Excerpt:
_ _ _
Let us take one more example – from the mining sector. The ERA2013 says: “Ghana has 13 large mining companies producing gold, diamonds, manganese and bauxite, and more than 300 registered small mining groups and 90 mine-support service companies. Large mining is dominated by foreign multinationals from South Africa, Canada, Australia, US, UK and Norway. Small mining is dominated by Ghanaians, largely as a result of the Minerals and Mining Act of 2006 that keeps it for locals. … A worrying trend is the growing antagonism between small and large mining companies, as they compete for concessions and their operations“.
But why so? Why this “antagonism” between small (usually local) companies and large (usually global transnationals)?
I can go on to give examples – commodity after commodity to show how this hype about GVCs dangerous. It is de-industrialising Africa and impoverishing its people.
_ _ _
Entries provided:

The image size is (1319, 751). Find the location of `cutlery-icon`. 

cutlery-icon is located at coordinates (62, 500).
_ _ _
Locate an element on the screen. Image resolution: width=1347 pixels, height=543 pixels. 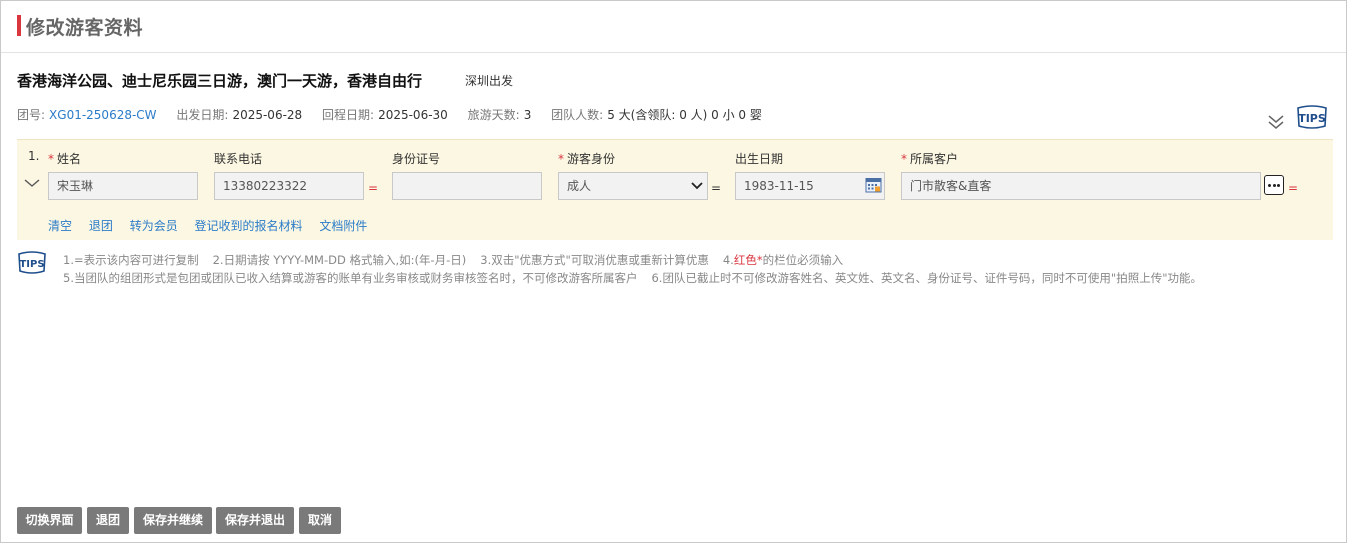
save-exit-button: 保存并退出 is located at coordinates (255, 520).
_ _ _
Questions to answer:
1. In the excerpt on Ghana's mining sector, how many large mining companies does Ghana have?
2. Do these statements agree with the excerpt on Ghana's mining sector? Answer yes or no for each and quote the words that decide it.
(a) Small mining in Ghana is dominated by foreign multinationals.
(b) The Minerals and Mining Act of 2006 keeps small mining for locals.
(c) Ghana has more than 300 registered small mining groups.
3. Carry on the excerpt on Ghana's mining sector from its last sentence.

Outputs for the tasks:
1. Ghana has 13 large mining companies.

2.
(a) No: "Small mining is dominated by Ghanaians"
(b) Yes: "the Minerals and Mining Act of 2006 that keeps it for locals"
(c) Yes: "more than 300 registered small mining groups"

3.
Call for Resource Sovereignty … or face existential extinction
In recent years the calls across Africa in favor of “resource sovereignty” are getting louder. It is clear that as long as the multinationals control Africa’s economic decisions they will force GVC-linked production and trade. And as long as this goes on Africa might show impressive “growth” figures, but these will not translate into Africa’s “development”. No wonder millions of people in Africa vote with their feet to escape from the hardships in their own countries. It is what in an earlier blog I called an aspect of “Global Nakbah” – de-rooting and dispossession.
It is clear that Africa must decouple from the GVCs. They must use their natural and human resources first to produce for the “home market” through creating LVCs and then for the regional market through encouraging RVCs.
There is no other way out of Africa’s otherwise existential extinction.